Soon after Isaac Newton went up to Cambridge the university was forced to close by an outbreak of the plague. Newton wanted to learn how to predict the orbit of the Moon, so instead of learning what the professors already knew he spent two years thinking about it by himself. As a result, he invented calculus, his three laws of motion, the law of gravity, optics, and the reflecting telescope. If he had had teachers to teach him what they already knew, he might never have invented these new ideas.
Two hundred and fifty years later, something similar happened with Einstein. In 1905 he published four papers that turned the world of physics upside down. He achieved this, not by working as a physicist but working in a patent office that gave him the space to think things through for himself.
Another hundred years later and something similar applies to this teenager. At the age of two Jacob Barnett was labelled as having autism. He definitely sees the world differently from the way most people do. But luckily for us his parents took him out of ‘special education’ and encouraged him to be himself. As a result he started studying university physics by the age of ten and now seems to have come up with new ways of doing calculus. There is even talk of his being nominated for a Nobel Prize.
Whether or not he wins that prize is irrelevant.
The point is that if you want to get different results you have to think differently.
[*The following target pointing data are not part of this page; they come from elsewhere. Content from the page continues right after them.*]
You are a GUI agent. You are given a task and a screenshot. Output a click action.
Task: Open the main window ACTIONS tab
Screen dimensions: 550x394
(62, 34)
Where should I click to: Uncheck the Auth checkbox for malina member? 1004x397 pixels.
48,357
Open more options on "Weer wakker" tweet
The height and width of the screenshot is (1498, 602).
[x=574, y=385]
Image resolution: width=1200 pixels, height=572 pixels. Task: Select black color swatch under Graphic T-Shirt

And to think differently you have to:
- Stop learning what other people have come up with
- Start making your own sense of the situation, and
- Get creative about applying the sense you make
Inner Leadership is a framework and set of tools for doing this. In business, or leadership, or whatever area is important for you.
This is a great post. One of things about Newton’s early years was that as a child he seemed to be absolutely fixated on the sun, light and shadows. He made his own sundials, and therefore had a connection with time, motion and the order of the cosmos that was perhaps unsurpassed by any other child and then teenager of his time.
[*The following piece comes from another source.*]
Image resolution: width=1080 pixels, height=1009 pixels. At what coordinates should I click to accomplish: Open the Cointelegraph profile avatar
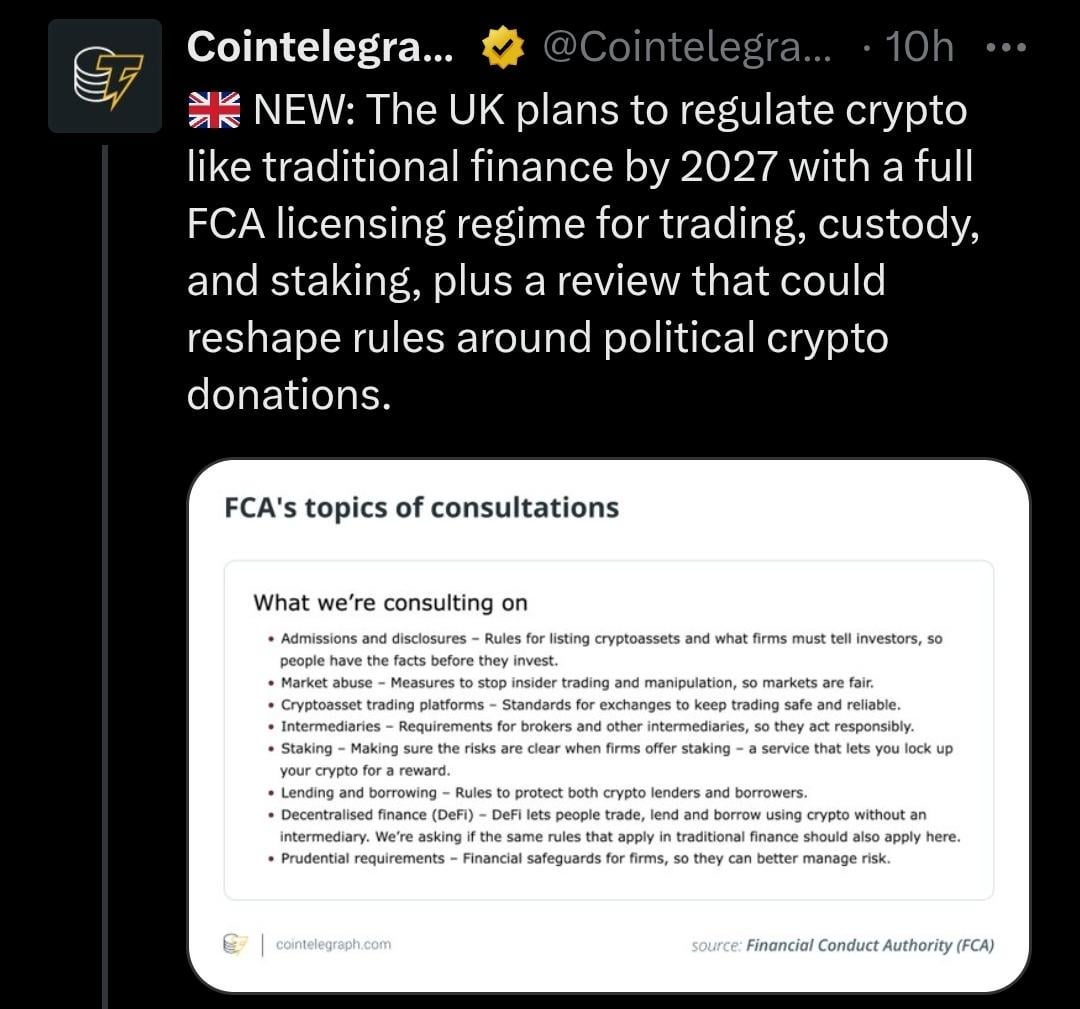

Your comments on sense of the situation really resonated for me, since Newton was immersed in the sensory world way before he developed his knowledge of mathematics, so it is really interesting to contemplate as far as we are able his sense of situation, and how his science and also religious views then followed.
Thanks Simon. I’m glad that you enjoyed this and your story about Newton adds to it nicely.
As a human being I think our education systems seem to have forgotten that their purpose is to ‘draw out’ the unique person that every student is.
And as a business person I see this as a huge opportunity, because the only way to get different results is to think differently (as google, whatsapp, pinterest, uber, airbnb, … have shown).
Bringing these two views together is what The Churning is all about. And it has huge implications for sustainability as well.